From the Tad Carpenter interview
April 20, 2002
Oral History MS Vol. I, p. 74

BH: Was there still a cook at the ranch when you were working there?

Tad: Oh, yeah. Oh, yeah.

BH: Who were some of the cooks?

Tad: Oh, when I first knew anything about it there was a lady by Rae Polk (?), and she was a—anyway there was a—this Rae Polk she was a silver lady—I guess she'd had a family at one time, hadn't she, Tess?

Tess: Well, she'd been married. I don't think she had children.

Tad: Anyway, she'd been married. Anyway, she cooked for a leper (?) outfit down there by La Madiera—down there by Ojo Caliente and that country? And then she come in there and took that job there at that cookhouse, done the cooking. She was the first cook that we had there, that I remember.

BH: Now were you little, or was that when you worked there?

Tad: That's when I went to work there.

BH: Okay.

Tad: And I'm sure they had other cooks before that—but that's the first one that I remember.

BH: What kind of things. . . ?

Tad: Oh, heck—she was—like I say, the commissary was full of groceries. It took a beef a month there to maintain that. And boy they could go through the groceries.

Casey: And she would always have a whole big log of cinnamon rolls. . .

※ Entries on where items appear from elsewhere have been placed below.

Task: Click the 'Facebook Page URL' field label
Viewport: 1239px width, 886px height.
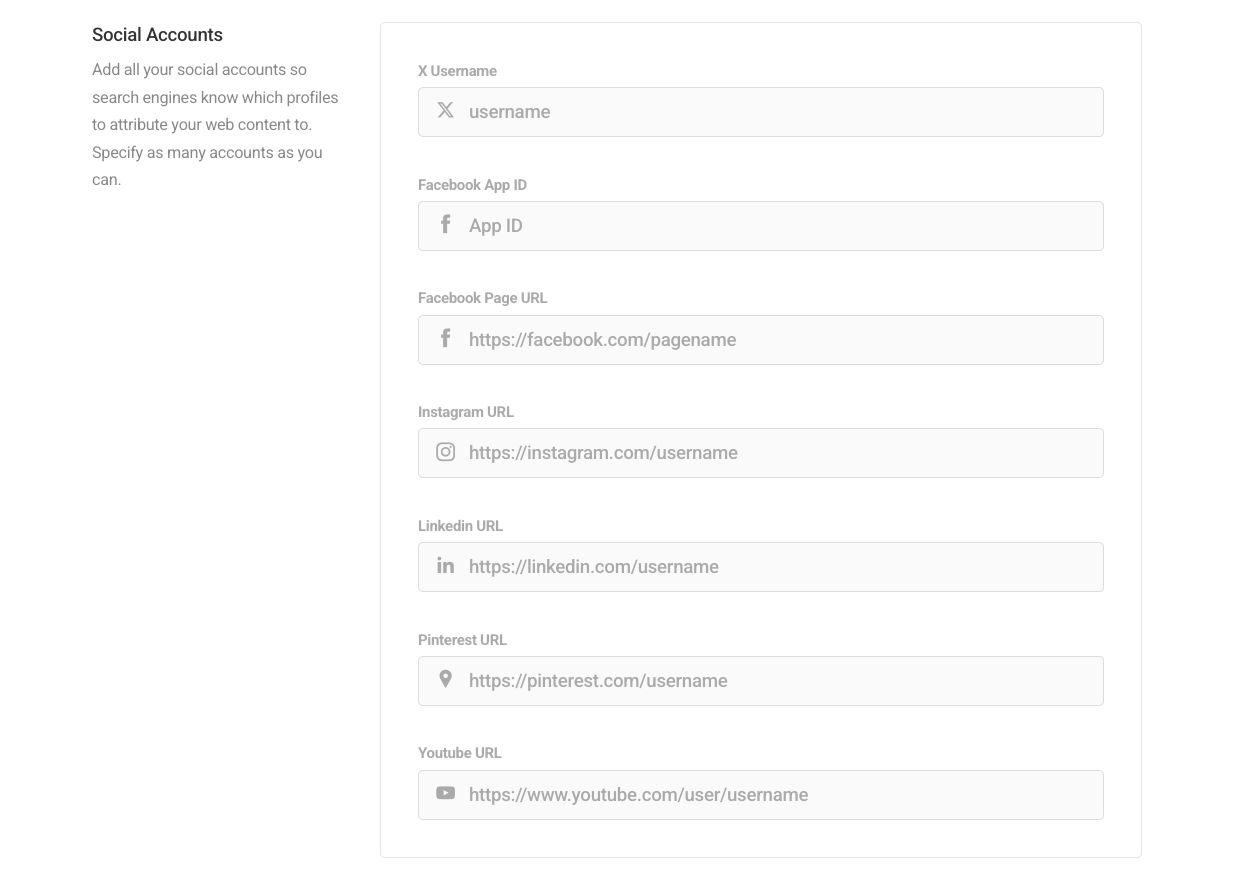Action: 482,298
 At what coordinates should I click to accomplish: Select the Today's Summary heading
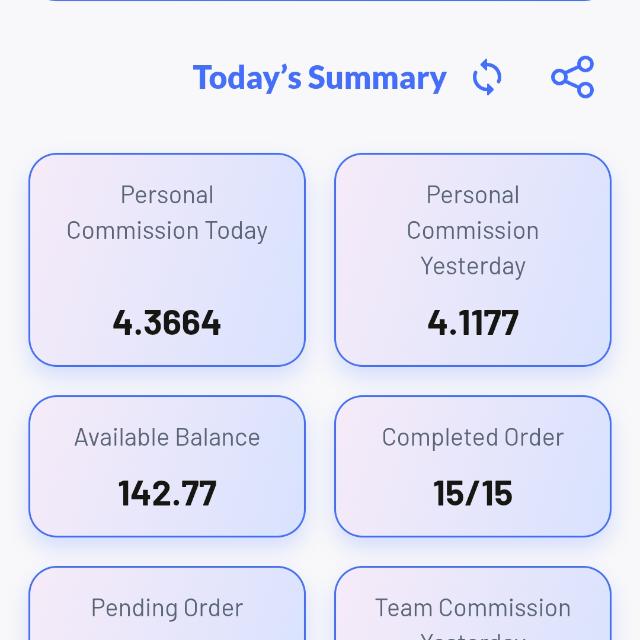pyautogui.click(x=320, y=78)
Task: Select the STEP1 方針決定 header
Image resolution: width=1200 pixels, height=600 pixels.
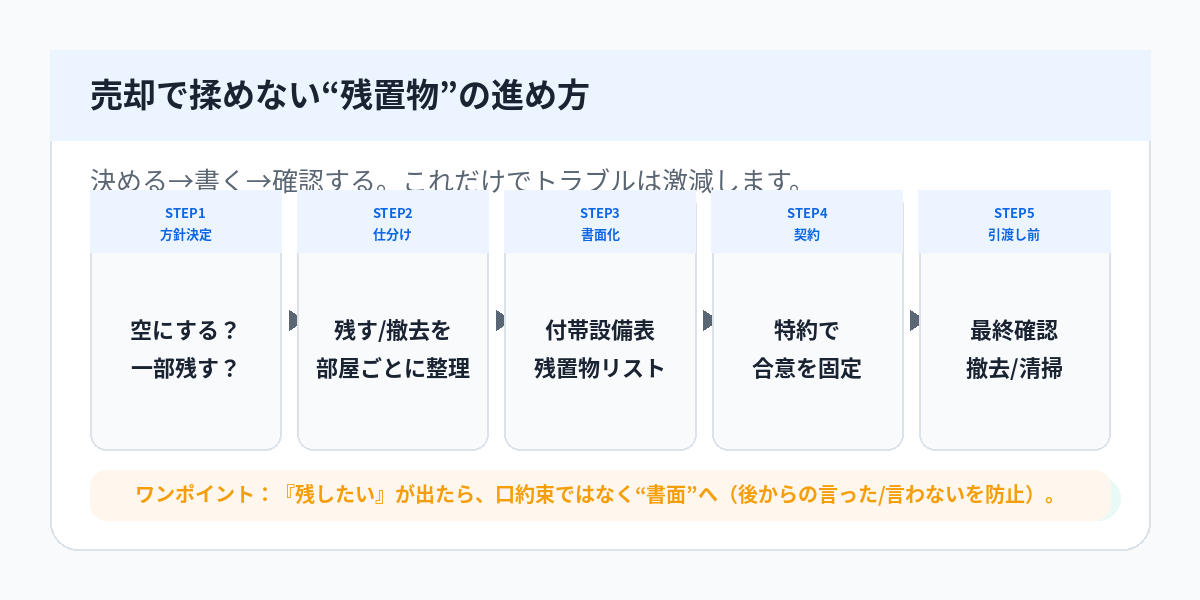Action: click(x=185, y=224)
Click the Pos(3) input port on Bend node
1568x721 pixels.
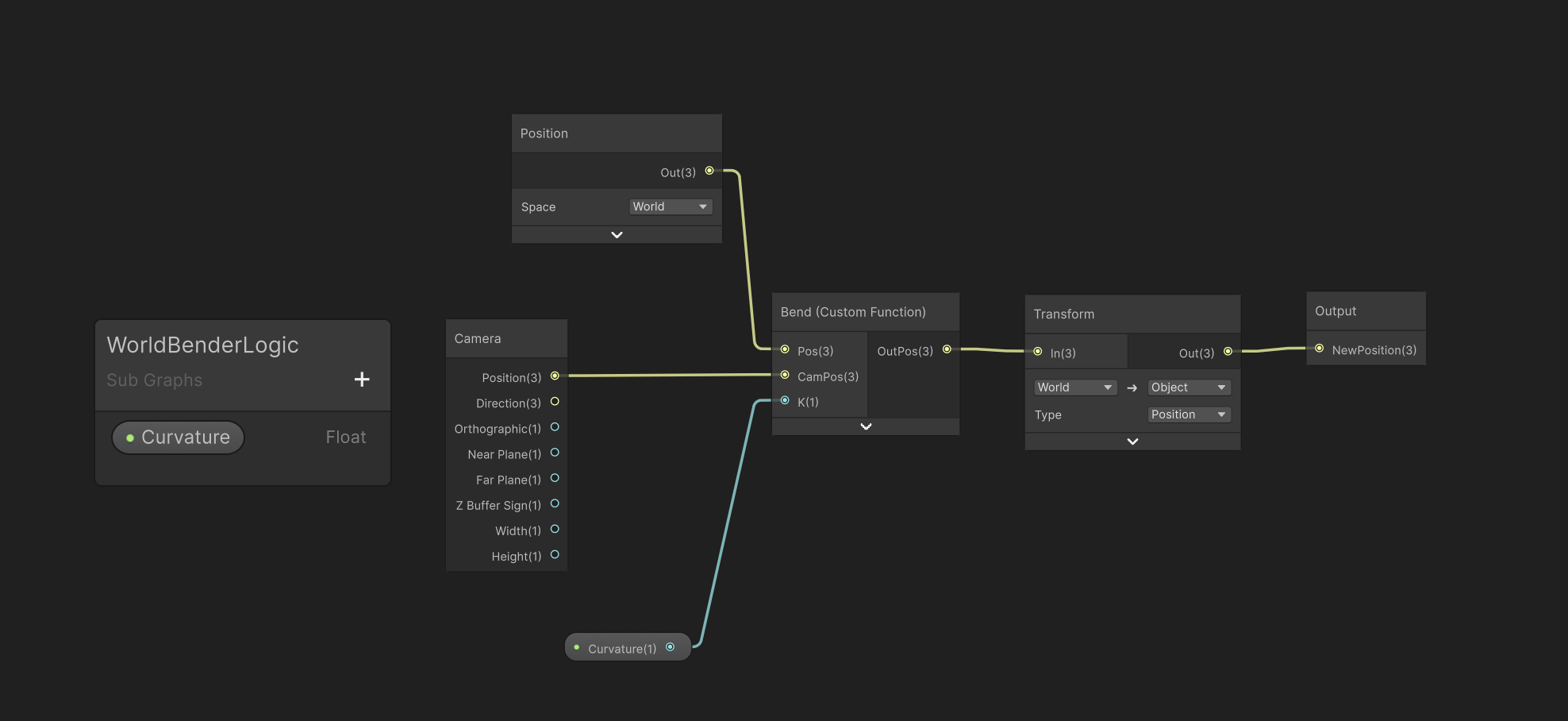[785, 349]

Tad: They liked cinnamon rolls, and cobblers—cherry cobbler was one of her favorite things to make. And gingerbread—lots of gingerbread. That was one of the things she used to send—cherry cobbler or gingerbread out to where we'd be working branding somewhere and they'd bring out a lunch or something, why she'd send that out. They'd take a roast, or roasted wieners, or something like a small roast—heck they'd go through a small roast. . . Man, they. . . they made all kinds of bread, rolls, and loaves of bread.